These unapologetic critiques highlight how even well-intentioned Black filmmakers can fall into the trap of reproducing limiting narratives when they rely on familiar tropes without deeper interrogation.As scholar Bambi Haggins puts it, “Black filmmakers are not immune to the pressures of the marketplace or the legacy of representation. Sometimes, they reproduce the very images they claim to resist” (Haggins).
Pulling the Veil and Meeting the Wizard
Before we talk about how Hollywood became the machine, we need to talk about how it started. The early 1900s weren’t just the birth of cinema—they were the birth of cinematic power. The film wasn’t neutral. It was political from the beginning. The people who controlled the cameras controlled the narrative, and the first major studios—Universal, Paramount, Warner Brothers—weren’t just making entertainment. They were building a visual language that told America who mattered, who didn’t, and who would never be seen unless it was through a lens of fear, fantasy, or servitude (Guerrero; Diawara).
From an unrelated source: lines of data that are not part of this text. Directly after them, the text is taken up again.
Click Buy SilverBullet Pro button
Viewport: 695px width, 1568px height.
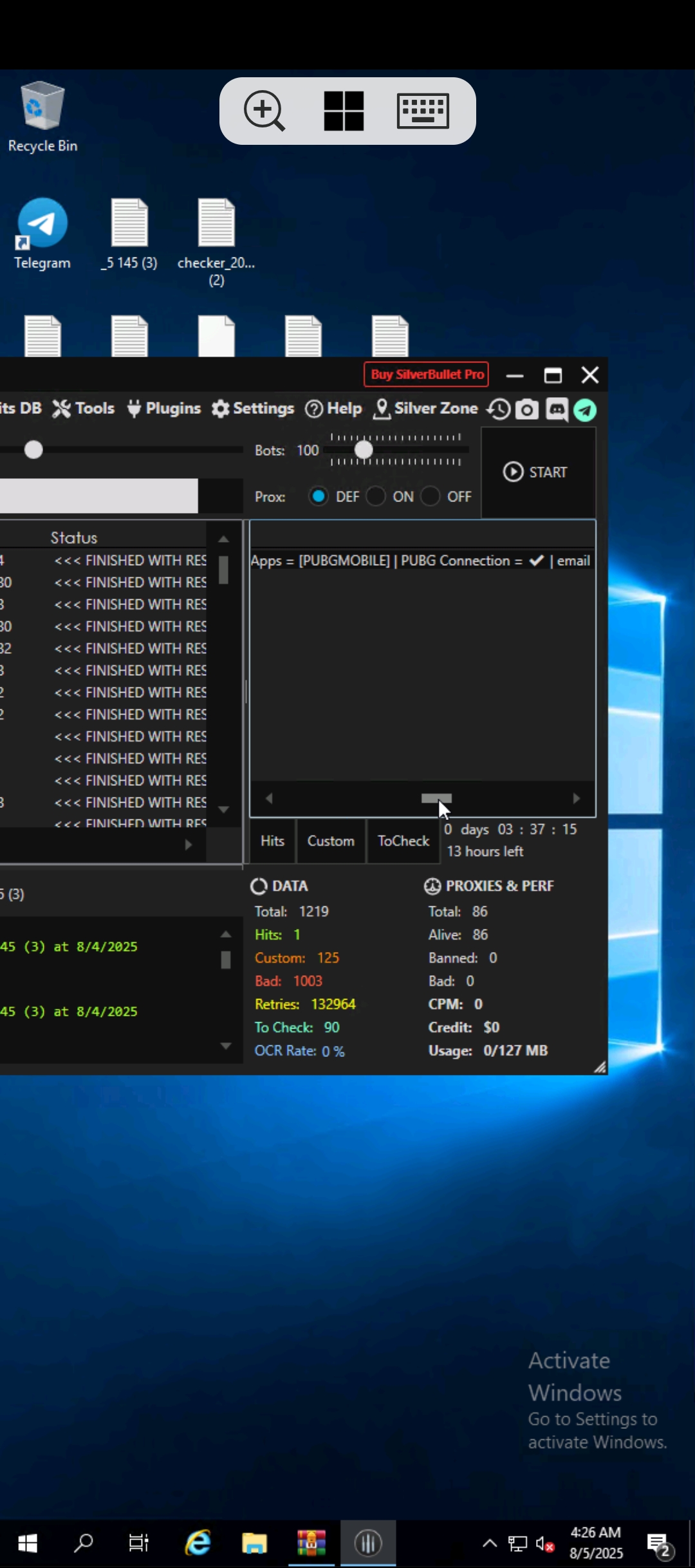tap(426, 375)
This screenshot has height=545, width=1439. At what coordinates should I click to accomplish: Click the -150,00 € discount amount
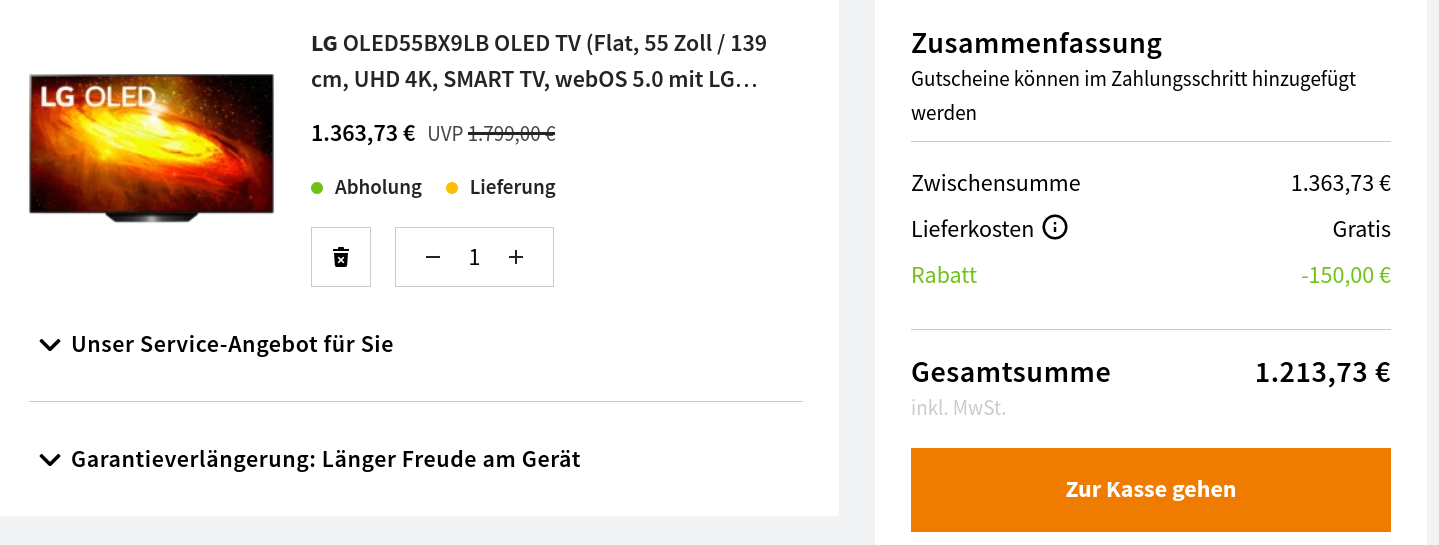(1345, 275)

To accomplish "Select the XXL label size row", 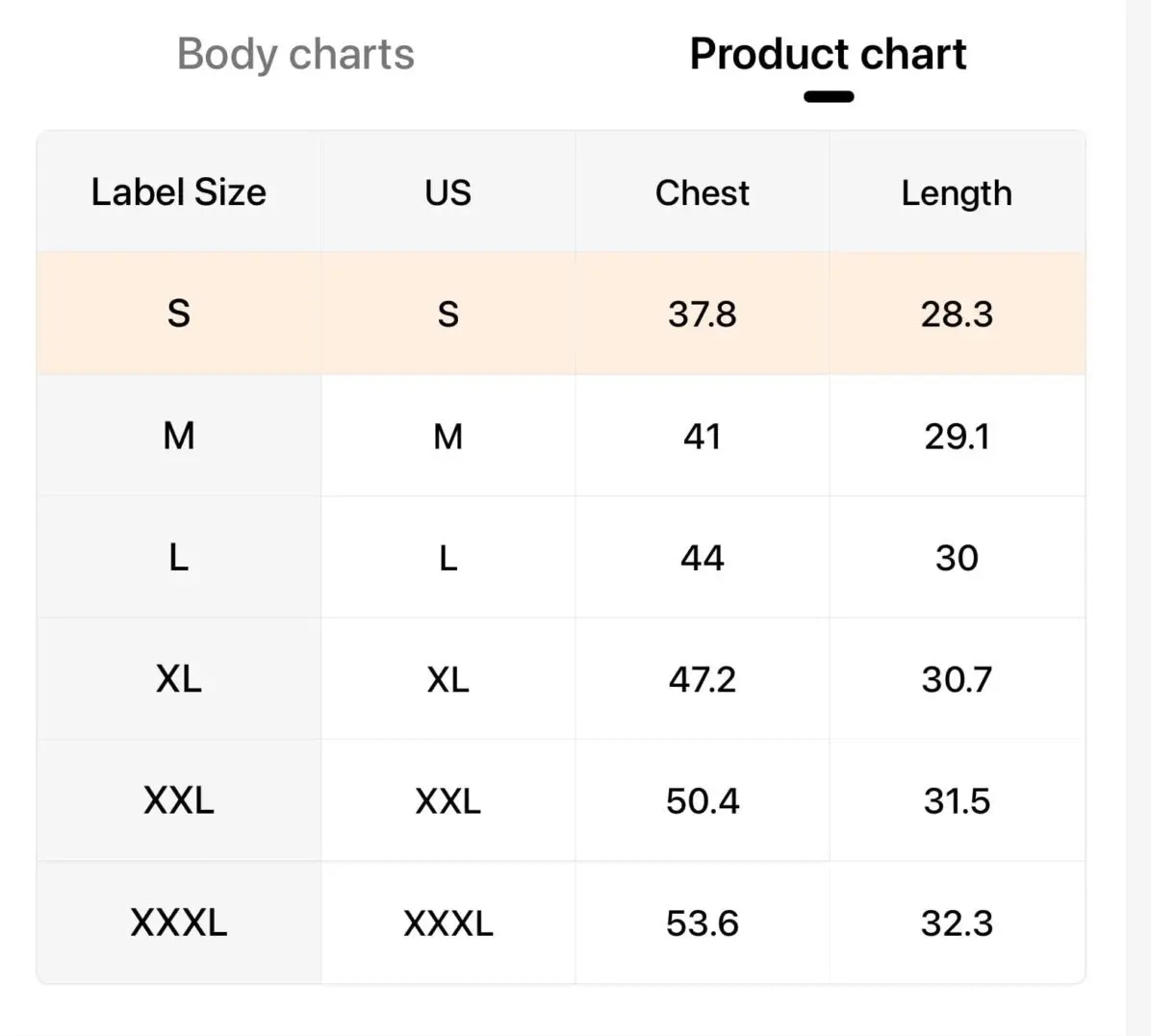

In 1915, The Birth of a Nation hit the big screen. It was a revolution. It was historical. Audiences were watching technology advance right before their eyes. Griffith came through with editing tricks that had folks shook: cutting between scenes like a thriller, zooming in on faces for drama, fading out like a stage curtain, and battle scenes that looked like early Hollywood trying to do Marvel before Marvel even existed. Creating greenscreen effects before there was even the conception of green screen. This wasn’t some dusty reel—it had a live orchestra, fancy printed programs, and a whole intermission like you were at the Met Gala of movies. Griffith didn’t invent film, but he cracked the code. He laid down the blueprint—the visual language and storytelling rhythm that Hollywood’s been remixing ever since. That was the moment cinema stopped being a flicker in the dark and started acting like it ran the culture.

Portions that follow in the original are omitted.